[Dataset entries]
# # # # # # #

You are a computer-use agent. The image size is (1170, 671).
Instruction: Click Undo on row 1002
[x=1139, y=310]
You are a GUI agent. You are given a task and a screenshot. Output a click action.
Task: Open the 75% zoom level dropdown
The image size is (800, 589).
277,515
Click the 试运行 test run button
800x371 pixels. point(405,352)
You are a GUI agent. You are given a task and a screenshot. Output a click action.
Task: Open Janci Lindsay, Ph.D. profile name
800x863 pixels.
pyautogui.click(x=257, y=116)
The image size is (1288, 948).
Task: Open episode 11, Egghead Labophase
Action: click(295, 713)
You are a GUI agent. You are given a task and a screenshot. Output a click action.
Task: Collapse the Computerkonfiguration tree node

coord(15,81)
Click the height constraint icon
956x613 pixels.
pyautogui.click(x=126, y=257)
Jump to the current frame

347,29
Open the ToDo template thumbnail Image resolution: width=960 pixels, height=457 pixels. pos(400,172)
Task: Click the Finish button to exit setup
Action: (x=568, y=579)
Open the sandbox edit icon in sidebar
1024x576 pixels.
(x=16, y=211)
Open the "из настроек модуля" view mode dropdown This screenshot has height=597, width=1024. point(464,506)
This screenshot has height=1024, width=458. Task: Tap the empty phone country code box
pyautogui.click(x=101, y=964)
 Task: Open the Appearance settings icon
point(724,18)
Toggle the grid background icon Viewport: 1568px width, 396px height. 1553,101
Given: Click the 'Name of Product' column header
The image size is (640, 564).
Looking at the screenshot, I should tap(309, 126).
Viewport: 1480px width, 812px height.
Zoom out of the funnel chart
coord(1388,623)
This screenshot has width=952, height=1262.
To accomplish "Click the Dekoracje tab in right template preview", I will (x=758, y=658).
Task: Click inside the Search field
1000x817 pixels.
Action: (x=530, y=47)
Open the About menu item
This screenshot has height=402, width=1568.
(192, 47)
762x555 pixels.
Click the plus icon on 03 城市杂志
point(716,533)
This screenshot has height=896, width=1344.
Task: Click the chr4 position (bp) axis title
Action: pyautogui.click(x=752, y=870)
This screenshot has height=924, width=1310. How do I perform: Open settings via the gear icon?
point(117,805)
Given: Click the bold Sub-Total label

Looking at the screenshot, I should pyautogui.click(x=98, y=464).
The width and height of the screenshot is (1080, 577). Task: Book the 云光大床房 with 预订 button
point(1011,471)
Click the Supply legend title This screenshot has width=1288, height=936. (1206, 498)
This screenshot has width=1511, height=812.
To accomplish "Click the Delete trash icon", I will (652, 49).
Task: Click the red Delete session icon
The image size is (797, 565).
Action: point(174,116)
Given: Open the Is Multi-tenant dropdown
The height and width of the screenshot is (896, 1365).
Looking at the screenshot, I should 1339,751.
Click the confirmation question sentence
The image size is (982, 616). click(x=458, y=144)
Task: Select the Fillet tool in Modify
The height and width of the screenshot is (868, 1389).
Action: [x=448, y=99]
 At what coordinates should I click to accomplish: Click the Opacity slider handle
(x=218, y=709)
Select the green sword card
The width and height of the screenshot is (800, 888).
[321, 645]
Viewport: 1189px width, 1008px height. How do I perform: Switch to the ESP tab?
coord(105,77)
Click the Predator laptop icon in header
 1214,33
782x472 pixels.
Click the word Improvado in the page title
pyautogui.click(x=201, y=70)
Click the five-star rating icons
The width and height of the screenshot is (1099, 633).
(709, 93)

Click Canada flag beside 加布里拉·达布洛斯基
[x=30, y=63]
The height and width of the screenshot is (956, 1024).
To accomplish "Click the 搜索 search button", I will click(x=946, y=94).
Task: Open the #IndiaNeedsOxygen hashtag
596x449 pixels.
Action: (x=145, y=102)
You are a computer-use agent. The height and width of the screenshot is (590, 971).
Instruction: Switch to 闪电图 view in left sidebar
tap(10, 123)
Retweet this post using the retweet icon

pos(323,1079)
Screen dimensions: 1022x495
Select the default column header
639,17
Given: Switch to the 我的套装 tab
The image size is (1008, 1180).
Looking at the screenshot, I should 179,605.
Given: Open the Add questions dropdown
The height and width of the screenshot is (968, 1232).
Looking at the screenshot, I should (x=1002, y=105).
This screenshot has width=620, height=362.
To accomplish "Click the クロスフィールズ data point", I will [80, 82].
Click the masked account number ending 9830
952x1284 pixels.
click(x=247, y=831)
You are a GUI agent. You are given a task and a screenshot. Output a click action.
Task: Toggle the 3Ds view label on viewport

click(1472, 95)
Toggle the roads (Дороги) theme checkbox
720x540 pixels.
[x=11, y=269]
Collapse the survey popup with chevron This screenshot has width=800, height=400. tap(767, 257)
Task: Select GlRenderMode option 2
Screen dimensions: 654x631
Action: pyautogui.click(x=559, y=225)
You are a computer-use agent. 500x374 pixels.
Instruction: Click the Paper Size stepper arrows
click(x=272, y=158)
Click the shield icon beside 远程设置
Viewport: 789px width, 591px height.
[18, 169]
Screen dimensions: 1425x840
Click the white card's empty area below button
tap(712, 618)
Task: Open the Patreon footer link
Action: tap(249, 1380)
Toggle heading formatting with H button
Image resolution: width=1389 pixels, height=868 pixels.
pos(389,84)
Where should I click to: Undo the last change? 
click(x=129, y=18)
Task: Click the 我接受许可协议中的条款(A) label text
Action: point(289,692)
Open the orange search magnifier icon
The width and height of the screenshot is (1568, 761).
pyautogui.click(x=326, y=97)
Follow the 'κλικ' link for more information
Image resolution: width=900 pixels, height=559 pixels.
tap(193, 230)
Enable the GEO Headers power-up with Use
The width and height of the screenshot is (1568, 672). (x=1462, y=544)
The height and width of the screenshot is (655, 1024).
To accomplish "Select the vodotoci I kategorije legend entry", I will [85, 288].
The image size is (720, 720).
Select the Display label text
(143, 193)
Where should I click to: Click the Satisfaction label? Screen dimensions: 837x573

# # # # # # #

Convert every line above into a JSON list of strings, one string per line, leaving out blank lines.

Reply:
[
  "You are a computer-use agent. The image size is (1170, 671).",
  "Instruction: Click Undo on row 1002",
  "[x=1139, y=310]",
  "You are a GUI agent. You are given a task and a screenshot. Output a click action.",
  "Task: Open the 75% zoom level dropdown",
  "The image size is (800, 589).",
  "277,515",
  "Click the 试运行 test run button",
  "800x371 pixels. point(405,352)",
  "You are a GUI agent. You are given a task and a screenshot. Output a click action.",
  "Task: Open Janci Lindsay, Ph.D. profile name",
  "800x863 pixels.",
  "pyautogui.click(x=257, y=116)",
  "The image size is (1288, 948).",
  "Task: Open episode 11, Egghead Labophase",
  "Action: click(295, 713)",
  "You are a GUI agent. You are given a task and a screenshot. Output a click action.",
  "Task: Collapse the Computerkonfiguration tree node",
  "coord(15,81)",
  "Click the height constraint icon",
  "956x613 pixels.",
  "pyautogui.click(x=126, y=257)",
  "Jump to the current frame",
  "347,29",
  "Open the ToDo template thumbnail Image resolution: width=960 pixels, height=457 pixels. pos(400,172)",
  "Task: Click the Finish button to exit setup",
  "Action: (x=568, y=579)",
  "Open the sandbox edit icon in sidebar",
  "1024x576 pixels.",
  "(x=16, y=211)",
  "Open the \"из настроек модуля\" view mode dropdown This screenshot has height=597, width=1024. point(464,506)",
  "This screenshot has height=1024, width=458. Task: Tap the empty phone country code box",
  "pyautogui.click(x=101, y=964)",
  " Task: Open the Appearance settings icon",
  "point(724,18)",
  "Toggle the grid background icon Viewport: 1568px width, 396px height. 1553,101",
  "Given: Click the 'Name of Product' column header",
  "The image size is (640, 564).",
  "Looking at the screenshot, I should tap(309, 126).",
  "Viewport: 1480px width, 812px height.",
  "Zoom out of the funnel chart",
  "coord(1388,623)",
  "This screenshot has width=952, height=1262.",
  "To accomplish \"Click the Dekoracje tab in right template preview\", I will (x=758, y=658).",
  "Task: Click inside the Search field",
  "1000x817 pixels.",
  "Action: (x=530, y=47)",
  "Open the About menu item",
  "This screenshot has height=402, width=1568.",
  "(192, 47)",
  "762x555 pixels.",
  "Click the plus icon on 03 城市杂志",
  "point(716,533)",
  "This screenshot has height=896, width=1344.",
  "Task: Click the chr4 position (bp) axis title",
  "Action: pyautogui.click(x=752, y=870)",
  "This screenshot has height=924, width=1310. How do I perform: Open settings via the gear icon?",
  "point(117,805)",
  "Given: Click the bold Sub-Total label",
  "Looking at the screenshot, I should pyautogui.click(x=98, y=464).",
  "The width and height of the screenshot is (1080, 577). Task: Book the 云光大床房 with 预订 button",
  "point(1011,471)",
  "Click the Supply legend title This screenshot has width=1288, height=936. (1206, 498)",
  "This screenshot has width=1511, height=812.",
  "To accomplish \"Click the Delete trash icon\", I will (652, 49).",
  "Task: Click the red Delete session icon",
  "The image size is (797, 565).",
  "Action: point(174,116)",
  "Given: Open the Is Multi-tenant dropdown",
  "The height and width of the screenshot is (896, 1365).",
  "Looking at the screenshot, I should 1339,751.",
  "Click the confirmation question sentence",
  "The image size is (982, 616). click(x=458, y=144)",
  "Task: Select the Fillet tool in Modify",
  "The height and width of the screenshot is (868, 1389).",
  "Action: [x=448, y=99]",
  " At what coordinates should I click to accomplish: Click the Opacity slider handle",
  "(x=218, y=709)",
  "Select the green sword card",
  "The width and height of the screenshot is (800, 888).",
  "[321, 645]",
  "Viewport: 1189px width, 1008px height. How do I perform: Switch to the ESP tab?",
  "coord(105,77)",
  "Click the Predator laptop icon in header",
  " 1214,33",
  "782x472 pixels.",
  "Click the word Improvado in the page title",
  "pyautogui.click(x=201, y=70)",
  "Click the five-star rating icons",
  "The width and height of the screenshot is (1099, 633).",
  "(709, 93)",
  "Click Canada flag beside 加布里拉·达布洛斯基",
  "[x=30, y=63]",
  "The height and width of the screenshot is (956, 1024).",
  "To accomplish \"Click the 搜索 search button\", I will click(x=946, y=94).",
  "Task: Open the #IndiaNeedsOxygen hashtag",
  "596x449 pixels.",
  "Action: (x=145, y=102)",
  "You are a computer-use agent. The height and width of the screenshot is (590, 971).",
  "Instruction: Switch to 闪电图 view in left sidebar",
  "tap(10, 123)",
  "Retweet this post using the retweet icon",
  "pos(323,1079)",
  "Screen dimensions: 1022x495",
  "Select the default column header",
  "639,17",
  "Given: Switch to the 我的套装 tab",
  "The image size is (1008, 1180).",
  "Looking at the screenshot, I should 179,605.",
  "Given: Open the Add questions dropdown",
  "The height and width of the screenshot is (968, 1232).",
  "Looking at the screenshot, I should (x=1002, y=105).",
  "This screenshot has width=620, height=362.",
  "To accomplish \"Click the クロスフィールズ data point\", I will [80, 82].",
  "Click the masked account number ending 9830",
  "952x1284 pixels.",
  "click(x=247, y=831)",
  "You are a GUI agent. You are given a task and a screenshot. Output a click action.",
  "Task: Toggle the 3Ds view label on viewport",
  "click(1472, 95)",
  "Toggle the roads (Дороги) theme checkbox",
  "720x540 pixels.",
  "[x=11, y=269]",
  "Collapse the survey popup with chevron This screenshot has width=800, height=400. tap(767, 257)",
  "Task: Select GlRenderMode option 2",
  "Screen dimensions: 654x631",
  "Action: pyautogui.click(x=559, y=225)",
  "You are a computer-use agent. 500x374 pixels.",
  "Instruction: Click the Paper Size stepper arrows",
  "click(x=272, y=158)",
  "Click the shield icon beside 远程设置",
  "Viewport: 789px width, 591px height.",
  "[18, 169]",
  "Screen dimensions: 1425x840",
  "Click the white card's empty area below button",
  "tap(712, 618)",
  "Task: Open the Patreon footer link",
  "Action: tap(249, 1380)",
  "Toggle heading formatting with H button",
  "Image resolution: width=1389 pixels, height=868 pixels.",
  "pos(389,84)",
  "Where should I click to: Undo the last change? ",
  "click(x=129, y=18)",
  "Task: Click the 我接受许可协议中的条款(A) label text",
  "Action: point(289,692)",
  "Open the orange search magnifier icon",
  "The width and height of the screenshot is (1568, 761).",
  "pyautogui.click(x=326, y=97)",
  "Follow the 'κλικ' link for more information",
  "Image resolution: width=900 pixels, height=559 pixels.",
  "tap(193, 230)",
  "Enable the GEO Headers power-up with Use",
  "The width and height of the screenshot is (1568, 672). (x=1462, y=544)",
  "The height and width of the screenshot is (655, 1024).",
  "To accomplish \"Select the vodotoci I kategorije legend entry\", I will [85, 288].",
  "The image size is (720, 720).",
  "Select the Display label text",
  "(143, 193)",
  "Where should I click to: Click the Satisfaction label? Screen dimensions: 837x573"
]